Peter Thiel, the eminent billionaire investor and co-founder of PayPal and Palantir, has a long history of bold, unconventional bets. A U.S. Securities and Exchange Commission (SEC) filing shows Thiel-linked Founders Fund entities exited ETHZilla after disclosing a 7.5% stake in 2025. ETHZilla is an ether-focused digital asset vault company.

The sale highlights broader market pressure on ETH treasury models, as ETHZilla shares have fallen sharply from summer 2025 highs amid falling Ether (ETH) prices. This comes at a time when investor enthusiasm for leveraged or equity-based cryptocurrency exposure appears to be waning.

This article examines why Thiel’s Founders Fund left ETHZilla and examines the risks associated with Ether’s leveraged treasury models, debt-based balance sheets, and forced asset sales. He examines what this move signals about volatility, capital discipline, and the sustainability of public cryptocurrency strategies.
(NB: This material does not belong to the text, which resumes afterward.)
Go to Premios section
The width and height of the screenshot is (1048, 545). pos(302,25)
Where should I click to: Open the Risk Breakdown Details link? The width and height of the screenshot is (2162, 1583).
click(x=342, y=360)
ETHZilla: From biotechnology to the ether vault

In July 2025, biotech company 180 Life Sciences made a bold move, raising $425 million to launch an ether-focused treasury strategy and rebrand itself as ETHZilla. It has established itself as an exchange-traded vehicle for Ether exposure, with plans to expand its Ether holdings and deploy them in decentralized finance (DeFi) protocols and tokenized asset initiatives.

Just two months later, ETHZilla sought to secure an additional $350 million in convertible notes to expand its reserves and support further projects. Reports indicated that at one stage the company had over 100,000 ETH on its balance sheet.

The idea behind this venture was elementary: secure financing, buy and hold Ether, generate potential profits through staking or DeFi activities, and offer public shareholders leveraged exposure to Ether growth.

However, this strategy has faced significant challenges as market conditions deteriorated.

Did you know? In September 2022, Ethereum transitioned from proof of work (PoW) Down proof of stake (PoS) in an event known as “Connection”, reducing energy consumption by over 99%. This is one of the most ambitious improvements ever undertaken on a live blockchain.

Key sale of ETHZilla and departure of Peter Thiel

As cryptocurrency markets retreated from earlier highs, ETHZilla began to reduce its position in Etherer.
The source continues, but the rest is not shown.